Poor, poor Ninn, though. :( I hope she escapes, or she kills them all. Have I already expressed this sentiment? xD It's just so unfair, ugh!
Maybe whatever has come to lay waste to the experimental hold will give her an opportunity to escape, or something. I dunno. Maybe all the scientists will die. Maybe Ninn will gain a friend.
Good chapter. The character development is coming along nicely. :)
| Kobra Kid chapter 1 . 11/26/2010
You have a very sophisticated writing style, which is greatt! I must say that I am envious of you x)
On the other hand, however, we didn't get much feel for the characters, or the plot for that matter. The plot starts to leak out, but not a lot. I just hope in the next chapter that there is more character development, and dialogue.
Besides that, you have excellent descriptions! Keep it up!
-Kobra Kid, The Roadhouse
May you please payback via Rise From The Ashes? Thank you so much!
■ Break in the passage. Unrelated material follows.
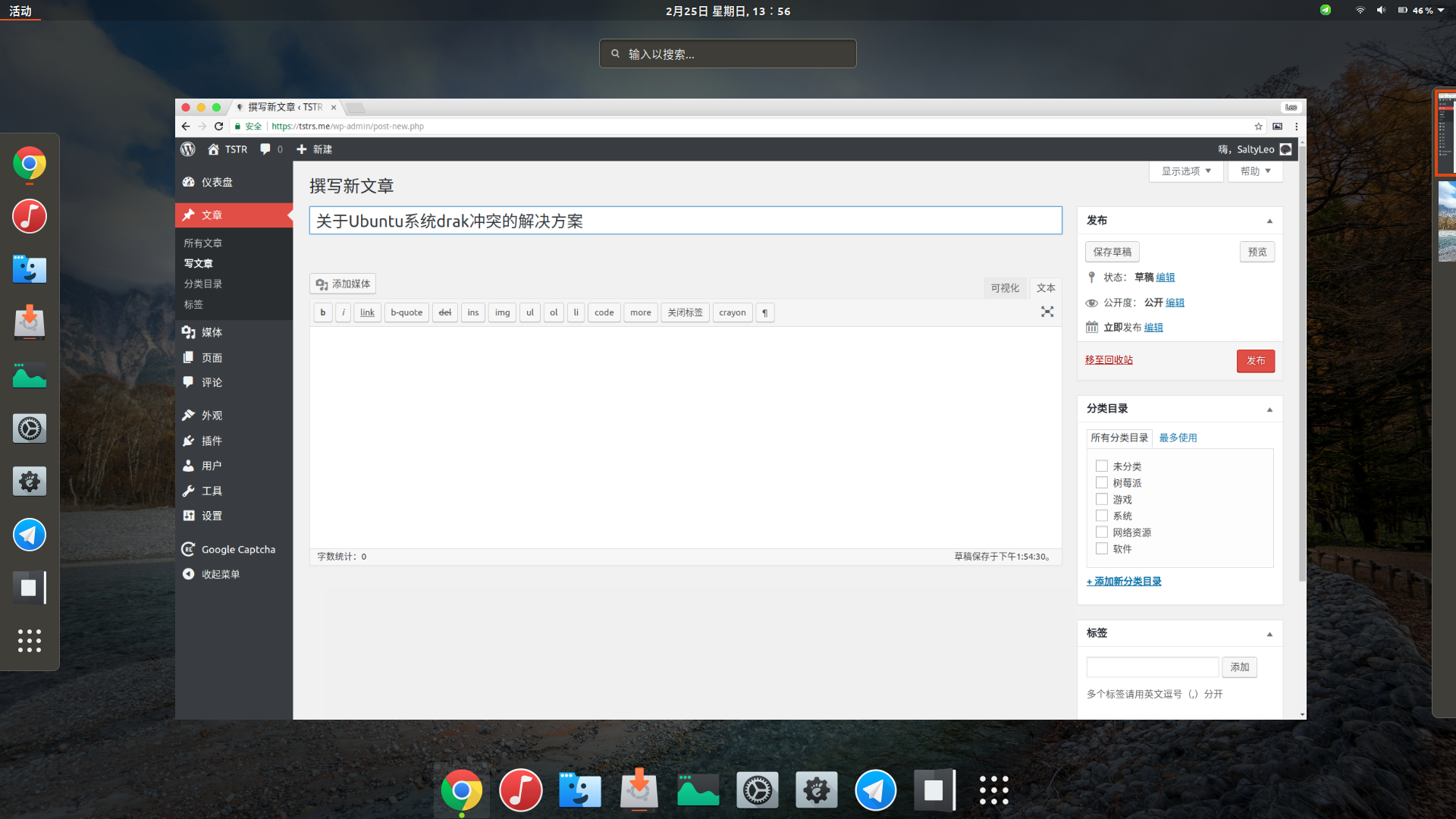The height and width of the screenshot is (819, 1456).
Task: Check the 系统 category checkbox
Action: 1102,516
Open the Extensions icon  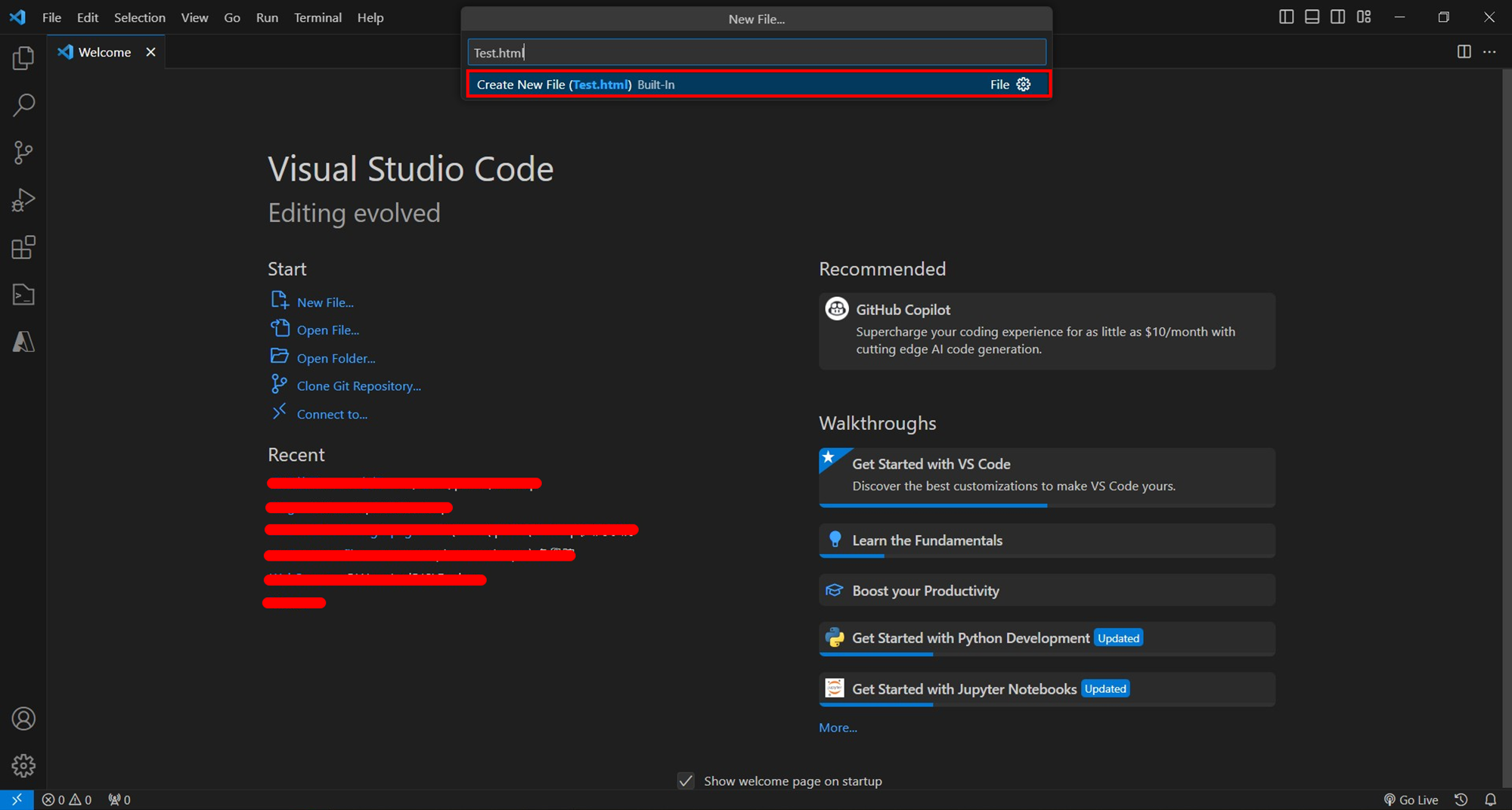click(23, 247)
| seredemia chapter 3 . 11/26/2010
The first sentence is a bit toolong for me. I think it would be better if you took the last part of that and put it into its own sentence; it would flow a bit better, in my opinion. As always, your descriptions continue to amaze me. I find no typos and other mistakes... I loved how this story has a bit of german too! I take german in school, so I can understand bits of it :D. Loving the conversations too. They're really interesting and they really make your characters seem realistic.